2.2 Unzumutbarkeit der Schriftform bzw. der elektronischen Übermittlung
Rz. 6
Die mündliche Abgabe der Steuererklärung ist nach § 151 AO nur zulässig, wenn die Einhaltung der Schriftform oder einer Pflicht zur elektronischen Übermittlung dem Stpfl. nach seinen persönlichen Verhältnissen nicht zugemutet werden kann. Der Begriff der "Zumutbarkeit" ist ein unbestimmter Rechtsbegriff, der erforderlichenfalls der vollen gerichtlichen Nachprüfung unterliegt.
Rz. 7
Die Einhaltung der gesetzlich vorgeschriebenen Form und insbesondere die Steuerselbstberechnung sind nicht zumutbar, wenn der Erklärungspflichtige aus körperlichen oder geistigen Gründen hierzu nicht in der Lage ist. Reine Bequemlichkeit reicht sicherlich nicht aus, um zu einer Anwendbarkeit des § 151 AO zu kommen. Die Aufnahme an Amtsstelle ist nur für besondere Härtefälle vorgesehen. Diese Situation kann aber etwa bei geschäftlich unerfahrenen oder der deutschen Sprache unkundigen Stpfl. eintreten, wobei Ausländern jedoch nach dem Grundgedanken des § 87 AO grundsätzlich zuzumuten ist, sich der Hilfe eines Dolmetschers zu bedienen. Dies kann auch ein Familienmitglied sein. Soweit es die Selbstberechnung der Steuer in einer Steueranmeldung betrifft, muss es sich aber um Extremsituationen handeln, wenn die Einhaltung der Schriftform unzumutbar sein soll.
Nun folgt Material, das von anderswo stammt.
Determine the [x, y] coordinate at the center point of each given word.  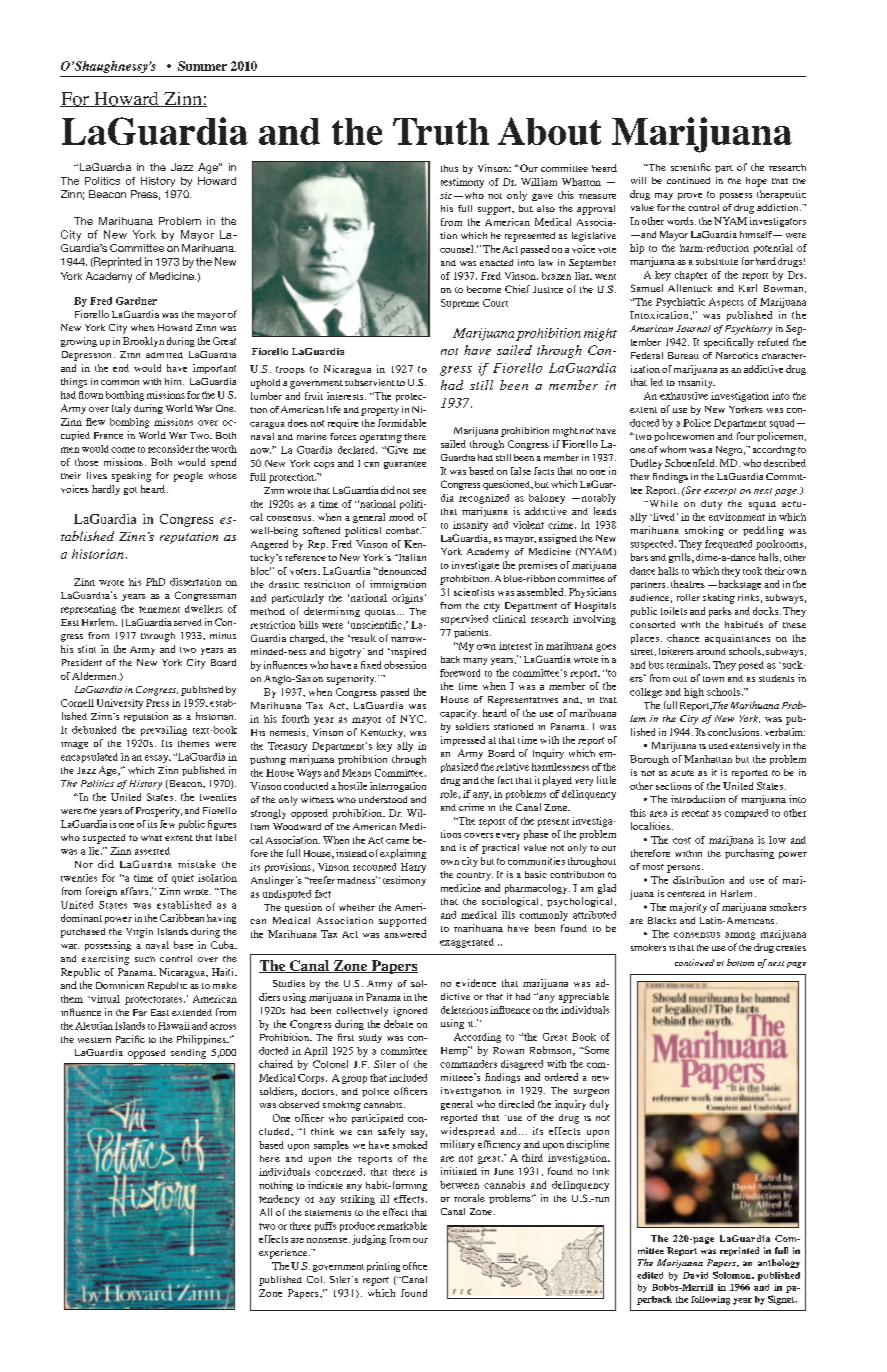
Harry [413, 868]
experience [284, 1254]
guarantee [405, 465]
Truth [441, 131]
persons [685, 869]
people [188, 477]
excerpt [720, 492]
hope [756, 182]
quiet [183, 879]
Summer [202, 66]
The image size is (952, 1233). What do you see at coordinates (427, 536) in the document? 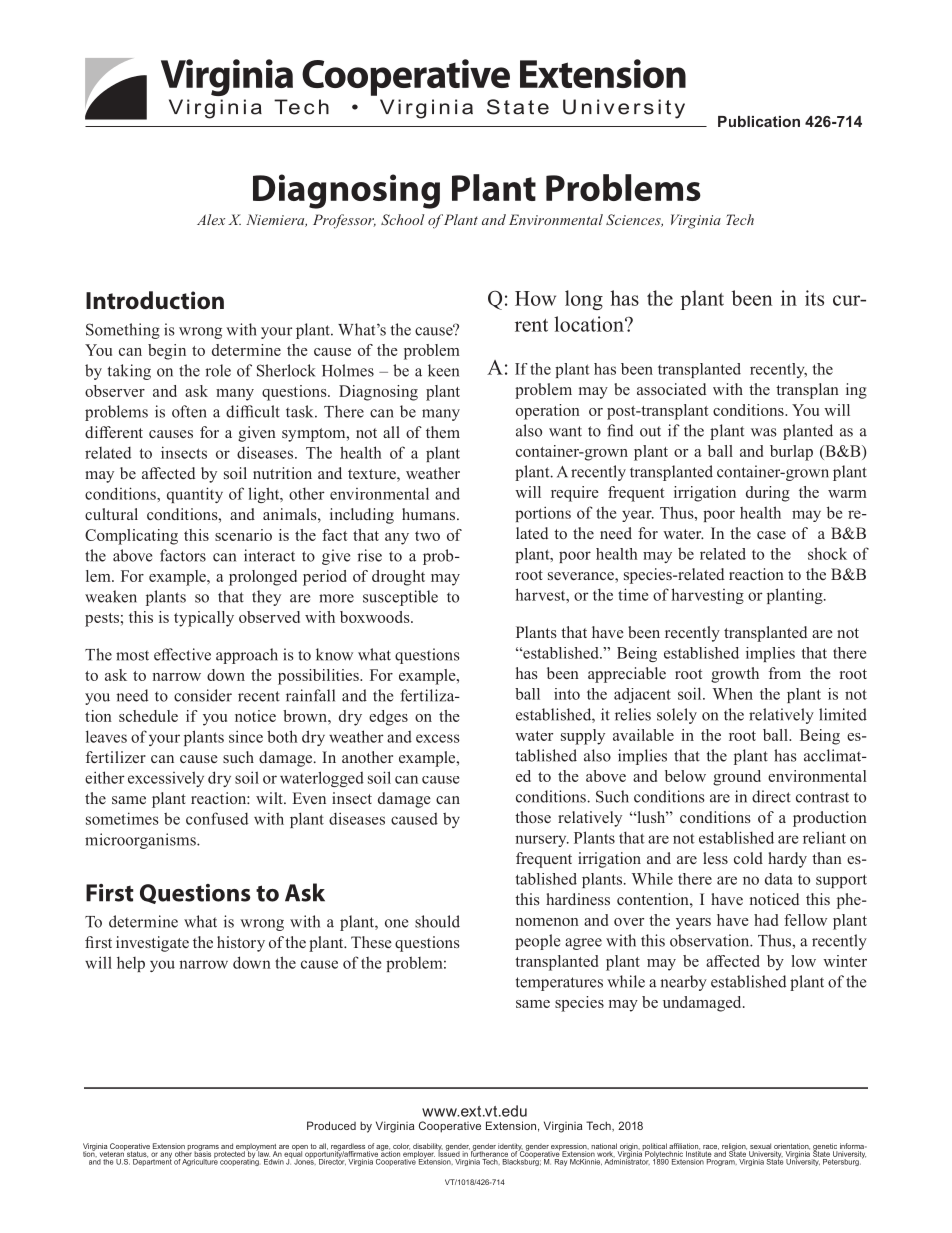
I see `two` at bounding box center [427, 536].
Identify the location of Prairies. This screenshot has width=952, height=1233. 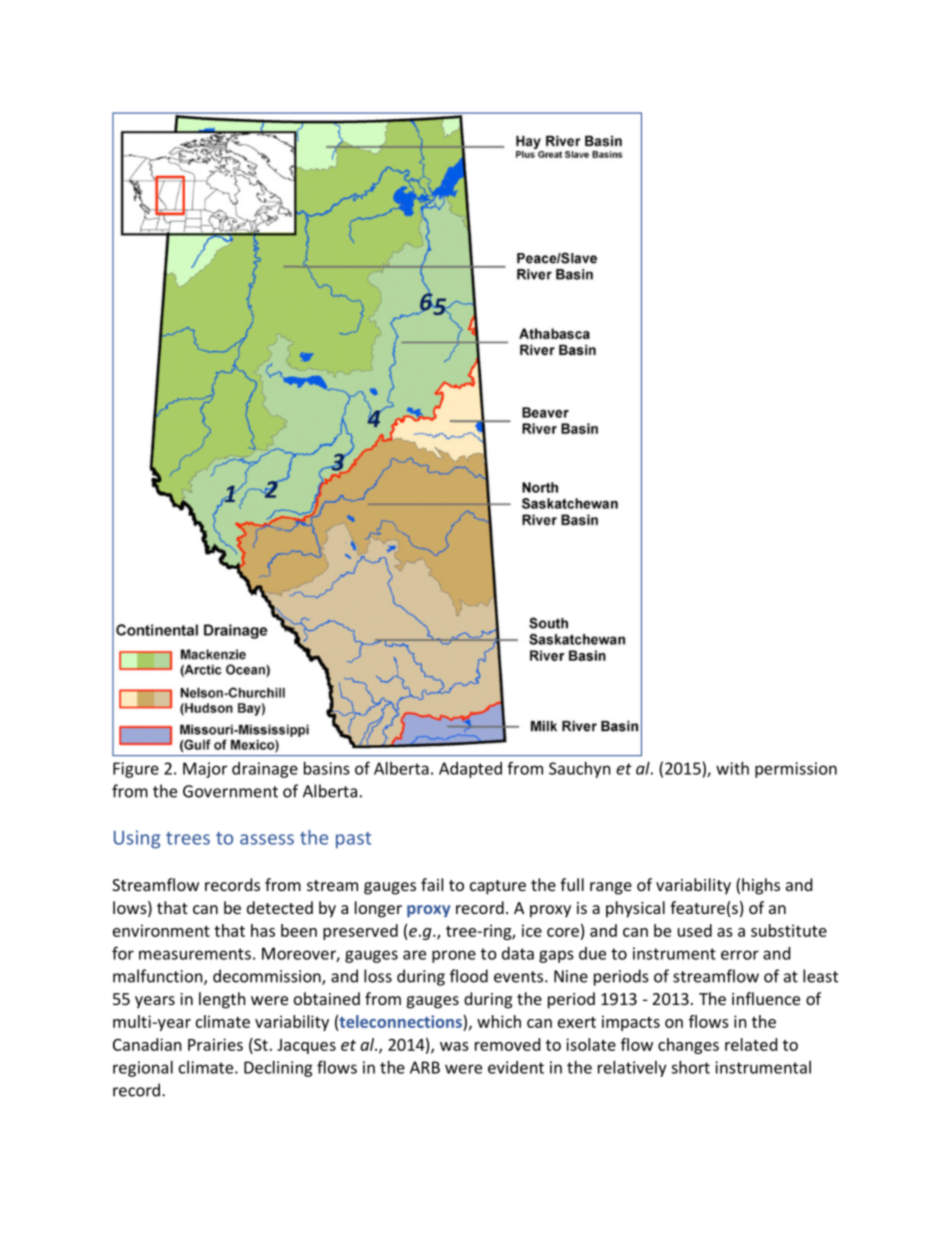
(215, 1044).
Der sich am Geschäftsleben aktiv Beteiligende hat auch die Verpflichtung, sich die erforderlichen Grundkenntnisse zu verschaffen, um seinen steuerlichen Pflichten zu genügen.
Rz. 8
Unzumutbar ist die Einhaltung der Schriftform nicht allein durch unzureichende Kenntnis des Steuerrechts. Insbesondere gilt dies nicht, wenn dem Stpfl. nur einzelne steuerliche Aspekte nicht erklärlich sind. Die Möglichkeit nach § 151 AO kann nur dann in Betracht kommen, wenn der Erklärungspflichtige auf die Einschaltung eines Bevollmächtigten, insbesondere eines Angehörigen der steuerberatenden Berufe, aus finanziellen Gründen nicht verwiesen werden kann. Dies wird regelmäßig nur dann der Fall sein, wenn er die entstehenden Kosten nicht ohne Gefährdung des notwendigen Lebensunterhalts begleichen könnte. Der Grundsatz der Verhältnismäßigkeit ist insoweit besonders zu beachten. Maßstab für die Verweisung auf die Hilfe durch Angehörige der steuerberatenden Berufe muss die tatsächliche Bedeutung der einzelnen Steuererklärung für den konkreten Steuerfall sein.
Rz. 8a
Für die Frage, wann es einem Stpfl. nicht zumutbar ist, einer Pflicht zur elektronischen Übermittlung einer Steuererklärung nachzukommen, wird man auf die Gründe abstellen können, die nach § 150 Abs. 8 AO eine Befreiung von der elektronischen Steuererklärungspflicht begründen können. Persönlich unzumutbar ist die elektronische Übermittlung etwa dann, wenn der Stpfl. keinen Zugang zum Internet besitzt oder etwa aufgrund seines Alters gar nicht mit Computern umgehen kann. Wirtschaftlich unzumutbar ist dies, wenn der Stpfl. sich nur aufgrund seiner Verpflichtungen die notwendige Ausstattung an Computer nebst Software beschaffen müsste und ihn dieses wirtschaftlich überfordern würde. Es ist ersichtlich, dass diese Voraussetzungen in der heutigen Zeit nur in recht wenigen Fällen zum Tragen kommen dürften.
Rz. 9
Der Liquidator einer GmbH ist zur Erfüllung der ihm gem. § 34 Abs. 1 AO i. V. m. § 70 GmbHG obliegenden Steuererklärungspflicht grundsätzlich verpflichtet, notfalls auch eigene Mittel einzusetzen. Auch der Insolvenzverwalter ist nicht zur Verweigerung der Erfüllung der Steuererklärungspflicht berechtigt, weil er für die damit verbundene Arbeit bei Massearmut kein angemessenes Entgelt erwarten kann. In diesen Fällen kommt sogar die Festsetzung eines Zwangsgelds gegen den Insolvenzverwalter in Betracht.